Collected data entries:

*** Block opens ***

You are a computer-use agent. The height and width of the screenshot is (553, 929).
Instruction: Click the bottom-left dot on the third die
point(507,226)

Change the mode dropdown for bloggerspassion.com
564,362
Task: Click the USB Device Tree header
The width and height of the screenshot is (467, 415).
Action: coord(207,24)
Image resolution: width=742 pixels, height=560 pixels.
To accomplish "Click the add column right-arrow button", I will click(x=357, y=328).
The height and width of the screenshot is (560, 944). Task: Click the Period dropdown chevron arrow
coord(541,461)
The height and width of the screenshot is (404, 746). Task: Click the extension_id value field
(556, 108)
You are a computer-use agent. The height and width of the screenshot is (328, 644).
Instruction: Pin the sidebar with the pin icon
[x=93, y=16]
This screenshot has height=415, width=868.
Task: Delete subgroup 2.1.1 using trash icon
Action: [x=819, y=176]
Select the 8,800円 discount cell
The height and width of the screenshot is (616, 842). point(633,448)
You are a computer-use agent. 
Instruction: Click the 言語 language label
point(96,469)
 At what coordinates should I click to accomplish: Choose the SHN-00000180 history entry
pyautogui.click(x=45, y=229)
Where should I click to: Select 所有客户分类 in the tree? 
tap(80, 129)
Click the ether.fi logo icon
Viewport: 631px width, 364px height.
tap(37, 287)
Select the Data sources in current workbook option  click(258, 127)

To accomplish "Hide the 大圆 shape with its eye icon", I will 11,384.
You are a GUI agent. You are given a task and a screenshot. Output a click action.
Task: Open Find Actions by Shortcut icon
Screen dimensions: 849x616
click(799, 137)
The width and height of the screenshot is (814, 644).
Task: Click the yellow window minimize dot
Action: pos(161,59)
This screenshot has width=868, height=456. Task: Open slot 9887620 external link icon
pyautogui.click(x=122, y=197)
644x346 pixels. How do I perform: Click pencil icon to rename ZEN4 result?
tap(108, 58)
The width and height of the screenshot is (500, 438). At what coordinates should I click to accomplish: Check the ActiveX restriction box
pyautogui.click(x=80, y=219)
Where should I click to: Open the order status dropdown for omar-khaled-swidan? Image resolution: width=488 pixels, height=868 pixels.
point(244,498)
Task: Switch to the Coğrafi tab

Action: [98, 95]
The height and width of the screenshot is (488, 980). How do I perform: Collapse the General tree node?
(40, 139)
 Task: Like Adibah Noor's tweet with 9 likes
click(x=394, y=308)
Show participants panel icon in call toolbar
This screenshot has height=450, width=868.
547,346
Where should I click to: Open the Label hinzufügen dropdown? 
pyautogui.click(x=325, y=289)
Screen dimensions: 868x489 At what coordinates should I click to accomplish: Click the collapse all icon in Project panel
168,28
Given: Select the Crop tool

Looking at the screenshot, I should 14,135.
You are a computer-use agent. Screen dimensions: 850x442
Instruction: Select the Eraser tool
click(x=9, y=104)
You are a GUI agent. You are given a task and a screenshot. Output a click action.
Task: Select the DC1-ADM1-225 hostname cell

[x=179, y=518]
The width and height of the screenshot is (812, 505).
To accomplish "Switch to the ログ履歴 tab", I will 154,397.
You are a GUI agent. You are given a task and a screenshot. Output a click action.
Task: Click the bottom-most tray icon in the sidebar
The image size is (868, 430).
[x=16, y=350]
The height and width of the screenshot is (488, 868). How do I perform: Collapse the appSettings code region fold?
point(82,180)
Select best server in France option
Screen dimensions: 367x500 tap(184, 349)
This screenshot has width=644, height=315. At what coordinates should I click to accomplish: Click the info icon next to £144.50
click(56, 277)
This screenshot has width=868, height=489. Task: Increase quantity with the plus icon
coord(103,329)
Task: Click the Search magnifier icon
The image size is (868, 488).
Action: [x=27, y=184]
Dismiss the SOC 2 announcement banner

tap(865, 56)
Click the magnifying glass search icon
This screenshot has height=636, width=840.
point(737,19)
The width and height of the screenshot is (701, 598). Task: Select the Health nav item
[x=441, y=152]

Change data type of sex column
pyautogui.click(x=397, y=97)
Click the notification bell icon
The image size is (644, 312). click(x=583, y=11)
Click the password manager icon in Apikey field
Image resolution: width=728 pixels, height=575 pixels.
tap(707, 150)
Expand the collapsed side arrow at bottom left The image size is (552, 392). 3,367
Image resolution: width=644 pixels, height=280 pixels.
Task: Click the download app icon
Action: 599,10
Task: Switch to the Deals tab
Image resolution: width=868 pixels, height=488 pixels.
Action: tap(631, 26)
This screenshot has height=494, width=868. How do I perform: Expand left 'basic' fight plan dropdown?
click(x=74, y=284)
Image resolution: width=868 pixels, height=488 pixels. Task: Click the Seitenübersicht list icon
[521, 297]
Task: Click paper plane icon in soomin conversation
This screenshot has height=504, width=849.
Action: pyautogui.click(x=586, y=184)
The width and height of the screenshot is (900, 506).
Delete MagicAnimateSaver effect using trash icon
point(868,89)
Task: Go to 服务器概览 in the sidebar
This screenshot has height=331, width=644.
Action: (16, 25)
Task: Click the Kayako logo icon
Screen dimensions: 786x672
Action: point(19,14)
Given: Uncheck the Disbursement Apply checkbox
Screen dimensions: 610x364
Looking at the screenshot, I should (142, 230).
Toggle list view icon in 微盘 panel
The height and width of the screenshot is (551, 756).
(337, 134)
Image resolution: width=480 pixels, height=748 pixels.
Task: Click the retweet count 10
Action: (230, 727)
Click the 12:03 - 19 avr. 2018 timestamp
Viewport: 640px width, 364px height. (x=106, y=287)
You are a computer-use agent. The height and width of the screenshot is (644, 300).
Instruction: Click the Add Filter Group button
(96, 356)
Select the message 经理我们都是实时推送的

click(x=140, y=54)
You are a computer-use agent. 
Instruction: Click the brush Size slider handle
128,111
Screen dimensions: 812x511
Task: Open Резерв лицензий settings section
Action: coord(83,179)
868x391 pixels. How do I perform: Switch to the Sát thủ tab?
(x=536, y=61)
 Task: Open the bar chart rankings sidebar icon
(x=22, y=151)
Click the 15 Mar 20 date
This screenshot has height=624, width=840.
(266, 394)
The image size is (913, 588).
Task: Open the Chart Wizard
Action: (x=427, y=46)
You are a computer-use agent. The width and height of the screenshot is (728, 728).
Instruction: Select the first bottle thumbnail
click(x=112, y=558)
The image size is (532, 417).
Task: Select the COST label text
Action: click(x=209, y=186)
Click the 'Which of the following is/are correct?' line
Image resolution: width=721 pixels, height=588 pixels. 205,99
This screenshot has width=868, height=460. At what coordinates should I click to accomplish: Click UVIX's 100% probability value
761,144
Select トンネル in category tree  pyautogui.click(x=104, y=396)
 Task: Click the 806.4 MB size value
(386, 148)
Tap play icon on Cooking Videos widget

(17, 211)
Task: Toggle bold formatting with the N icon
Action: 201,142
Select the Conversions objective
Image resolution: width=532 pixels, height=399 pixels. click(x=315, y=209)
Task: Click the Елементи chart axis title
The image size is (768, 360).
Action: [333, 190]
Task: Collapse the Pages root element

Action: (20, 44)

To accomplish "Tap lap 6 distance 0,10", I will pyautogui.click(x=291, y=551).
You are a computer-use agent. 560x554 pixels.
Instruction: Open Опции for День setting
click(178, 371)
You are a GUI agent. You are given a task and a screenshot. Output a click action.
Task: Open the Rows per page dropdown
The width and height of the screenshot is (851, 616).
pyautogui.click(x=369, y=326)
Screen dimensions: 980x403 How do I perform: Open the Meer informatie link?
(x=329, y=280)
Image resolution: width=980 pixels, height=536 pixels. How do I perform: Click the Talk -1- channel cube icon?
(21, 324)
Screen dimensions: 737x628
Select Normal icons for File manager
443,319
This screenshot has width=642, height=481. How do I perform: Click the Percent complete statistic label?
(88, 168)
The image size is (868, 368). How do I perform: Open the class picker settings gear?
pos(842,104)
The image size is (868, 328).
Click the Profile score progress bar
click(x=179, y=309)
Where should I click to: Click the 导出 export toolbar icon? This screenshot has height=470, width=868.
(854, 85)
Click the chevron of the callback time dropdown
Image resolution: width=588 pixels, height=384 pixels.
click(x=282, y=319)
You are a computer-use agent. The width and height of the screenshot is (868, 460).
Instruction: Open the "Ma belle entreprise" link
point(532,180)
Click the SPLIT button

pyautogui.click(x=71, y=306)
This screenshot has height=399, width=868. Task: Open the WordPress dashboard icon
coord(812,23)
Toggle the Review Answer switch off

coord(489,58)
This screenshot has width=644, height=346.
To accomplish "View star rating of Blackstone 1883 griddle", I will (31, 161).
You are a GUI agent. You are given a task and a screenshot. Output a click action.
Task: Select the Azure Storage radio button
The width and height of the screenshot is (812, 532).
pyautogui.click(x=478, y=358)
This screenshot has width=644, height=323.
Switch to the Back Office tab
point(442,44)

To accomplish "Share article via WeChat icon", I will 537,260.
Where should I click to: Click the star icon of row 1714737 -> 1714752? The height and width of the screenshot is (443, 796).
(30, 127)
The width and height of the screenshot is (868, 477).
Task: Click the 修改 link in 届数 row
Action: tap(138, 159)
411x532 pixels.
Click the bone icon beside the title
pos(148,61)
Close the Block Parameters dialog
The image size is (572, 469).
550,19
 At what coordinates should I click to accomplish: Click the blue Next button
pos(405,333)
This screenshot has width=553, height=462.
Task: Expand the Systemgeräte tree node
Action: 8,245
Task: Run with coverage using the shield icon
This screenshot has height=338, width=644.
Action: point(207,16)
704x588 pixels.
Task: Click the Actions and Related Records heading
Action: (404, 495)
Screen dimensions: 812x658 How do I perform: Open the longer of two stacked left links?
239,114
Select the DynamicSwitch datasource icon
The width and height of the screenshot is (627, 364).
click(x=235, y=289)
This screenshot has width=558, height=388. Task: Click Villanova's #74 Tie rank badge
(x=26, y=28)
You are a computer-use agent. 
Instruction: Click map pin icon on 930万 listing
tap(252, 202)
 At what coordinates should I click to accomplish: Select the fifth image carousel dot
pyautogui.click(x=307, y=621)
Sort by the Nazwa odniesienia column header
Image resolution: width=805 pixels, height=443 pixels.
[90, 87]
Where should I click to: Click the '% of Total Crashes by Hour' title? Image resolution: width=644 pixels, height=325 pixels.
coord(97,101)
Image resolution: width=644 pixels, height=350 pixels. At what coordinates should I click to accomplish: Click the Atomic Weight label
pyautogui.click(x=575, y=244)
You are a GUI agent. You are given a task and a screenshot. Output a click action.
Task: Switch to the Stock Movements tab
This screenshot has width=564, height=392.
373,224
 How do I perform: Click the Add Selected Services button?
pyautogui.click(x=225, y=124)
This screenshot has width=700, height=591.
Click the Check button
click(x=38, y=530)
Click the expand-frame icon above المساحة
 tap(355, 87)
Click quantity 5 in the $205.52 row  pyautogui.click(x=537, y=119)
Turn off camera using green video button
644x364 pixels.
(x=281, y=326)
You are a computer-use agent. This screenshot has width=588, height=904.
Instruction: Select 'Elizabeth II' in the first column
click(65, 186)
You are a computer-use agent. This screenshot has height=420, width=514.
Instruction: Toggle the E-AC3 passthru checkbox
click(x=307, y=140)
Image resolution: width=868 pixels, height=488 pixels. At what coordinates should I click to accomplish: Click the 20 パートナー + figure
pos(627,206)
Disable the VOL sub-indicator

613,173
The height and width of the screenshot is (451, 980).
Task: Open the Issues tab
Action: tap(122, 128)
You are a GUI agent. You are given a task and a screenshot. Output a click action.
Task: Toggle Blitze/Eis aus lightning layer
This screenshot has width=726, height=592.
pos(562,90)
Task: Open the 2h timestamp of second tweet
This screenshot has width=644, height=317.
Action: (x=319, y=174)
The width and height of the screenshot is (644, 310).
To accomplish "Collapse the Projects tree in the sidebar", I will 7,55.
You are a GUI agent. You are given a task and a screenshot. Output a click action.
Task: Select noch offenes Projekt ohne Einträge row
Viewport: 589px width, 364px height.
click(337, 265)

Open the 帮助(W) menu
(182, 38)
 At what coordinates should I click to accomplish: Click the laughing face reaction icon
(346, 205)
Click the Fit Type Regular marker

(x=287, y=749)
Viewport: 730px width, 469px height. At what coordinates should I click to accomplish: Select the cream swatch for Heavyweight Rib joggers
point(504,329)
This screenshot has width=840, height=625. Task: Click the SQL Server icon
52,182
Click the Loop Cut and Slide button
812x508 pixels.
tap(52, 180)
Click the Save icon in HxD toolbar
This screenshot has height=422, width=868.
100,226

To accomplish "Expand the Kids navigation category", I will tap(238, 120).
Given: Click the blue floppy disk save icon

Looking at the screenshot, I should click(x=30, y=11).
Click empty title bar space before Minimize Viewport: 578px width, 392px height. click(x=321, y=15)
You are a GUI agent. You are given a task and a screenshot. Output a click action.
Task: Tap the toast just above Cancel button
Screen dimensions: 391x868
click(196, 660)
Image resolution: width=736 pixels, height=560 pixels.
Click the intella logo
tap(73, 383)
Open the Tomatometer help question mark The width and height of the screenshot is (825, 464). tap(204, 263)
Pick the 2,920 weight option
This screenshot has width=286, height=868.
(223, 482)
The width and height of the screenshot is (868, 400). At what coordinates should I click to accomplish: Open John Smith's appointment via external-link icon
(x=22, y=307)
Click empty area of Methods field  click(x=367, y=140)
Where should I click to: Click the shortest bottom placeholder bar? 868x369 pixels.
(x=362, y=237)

*** Block closes ***

Task statement
If the string "will" is in a line of the entries, pick that line out.

Response area
To accomplish "Click the add column right-arrow button", I will click(x=357, y=328).
To accomplish "Hide the 大圆 shape with its eye icon", I will 11,384.
To accomplish "Switch to the ログ履歴 tab", I will 154,397.
To accomplish "Tap lap 6 distance 0,10", I will pyautogui.click(x=291, y=551).
To accomplish "View star rating of Blackstone 1883 griddle", I will (31, 161).
To accomplish "Share article via WeChat icon", I will 537,260.
To accomplish "Collapse the Projects tree in the sidebar", I will 7,55.
To accomplish "Expand the Kids navigation category", I will tap(238, 120).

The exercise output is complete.